STING: Ich bin ein Bürger. Ich weiß, was auf der Welt los ist. Wenn man zu schreiben anfängt, drängen sich diese Sachen von alleine auf. Einer der Songs handelt von der Flüchtlingskrise, der andere vom Klimawechsel. Das sind Dinge, die vielen Menschen Sorgen machen.

Können Ihre Fans damit etwas anfangen?
STING: Die Flüchtlingskrise wird vom Krieg befeuert. Von dem Krieg in Syrien. Aber alle Waffen, die sie dort anwenden, werden produziert in Frankreich, Deutschland, Großbritannien, Russland, Amerika. Die Syrer fliehen vor der Gefahr. Die Afrikaner fliehen vor der Armut. Irgendwann werden sie vor den Folgen des Klimawandels fliehen. Ich glaube nicht, dass die Krise verschwinden wird.

Sehen Sie eine Lösung für das Problem?
STING: Ich kenne nicht die Antwort darauf. Ich weiß nur, dass sie auf Mitgefühl aufbauen muss. Dem Verständnis, dass wir selbst in diesen Booten sein könnten. Ich könnte ein Vater und Ehemann mit meiner Familie in einem dieser Boote sein. Es ist wichtig, sich das vorzustellen. Sie sind Menschen wie wir und sie verdienen es, in Sicherheit zu sein. Aber wie man das politisch erreichen kann - ich weiß es nicht, um ehrlich zu sein.

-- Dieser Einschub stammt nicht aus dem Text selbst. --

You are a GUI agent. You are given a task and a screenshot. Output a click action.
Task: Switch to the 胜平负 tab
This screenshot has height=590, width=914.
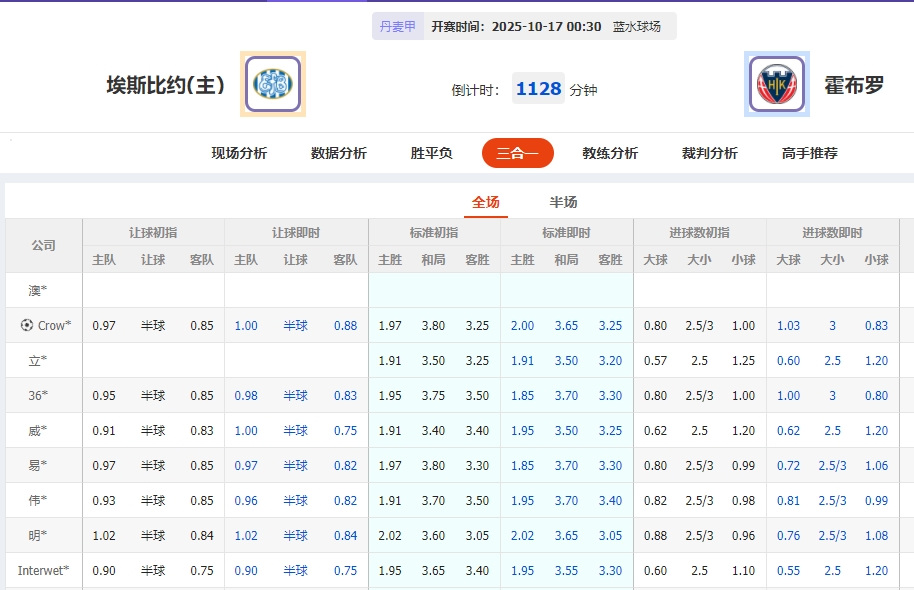(432, 154)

Aber Sie glauben, dass Songs Menschen zum Nachdenken darüber anstiften können?
STING: Ich glaube, dass Lieder eine Saat ausbringen können. Ich denke nicht, dass ein Song die Welt verändern kann, so naiv bin ich nicht. Aber man kann einen Song einer Gruppe von Leuten vorsingen, und vielleicht wird einer von ihnen später Präsident.

Konzert im Pariser Bataclan

Es dauerte nur eine knappe halbe Stunde, bis die Tickets weg waren: Das Konzert des britischen Rockmusikers Sting zur Wiedereröffnung der von einem Anschlag getroffenen Pariser Konzerthalle Bataclan am Samstag ist ausverkauft. Der Verkauf der 1.000 Karten habe "weniger als 30 Minuten" gedauert, teilte der Veranstalter am Dienstag mit.

Ins Bataclan passen rund 1.500 Gäste, ein Teil der Plätze war aber für Überlebende und Angehörige der Opfer des Anschlags reserviert. Das Konzert findet einen Tag vor dem Jahrestag der Anschläge des 13. November 2015. Sting erklärte in der vergangenen Woche, er wolle das Andenken an die Opfer des Attentats in Ehren halten. Die Einnahmen aus den Konzertkarten sollen an zwei Vereine gehen, die sich für Opfer und Hinterbliebene der Anschläge einsetzen: Life for Paris und 13 Novembre: Fraternité und Vérité.

Am 13. November 2015 hatten islamistische Angreifer bei einer Anschlagsserie in der französischen Hauptstadt 130 Menschen getötet, davon 90 im Bataclan. Rund 400 weitere Menschen wurden verletzt, neun von ihnen werden noch immer im Krankenhaus behandelt.

Der bekannte Musikclub im Osten von Paris war nach dem Anschlag geschlossen und umfassend saniert worden. Das vorherige Aussehen wurde dabei nicht verändert. Am Tag nach dem Sting-Konzert, also am Jahrestag der Anschläge, soll laut Pariser Stadtverwaltung am Bataclan eine Gedenktafel errichtet werden.

Zunächst hatte das Bataclan sein erstes Konzert für den 16. November angekündigt: Der britische Skandalrocker Pete Doherty tritt am 16. und 17. November auf, gefolgt von Rock-Legende Marianne Faithfull am 25. November. Bis zum Frühjahr sind bereits mehr als 20 Konzerte geplant, unter anderen treten der Senegalese Youssou N'Dour und die Tuareg-Band Tinawiren aus Mali auf.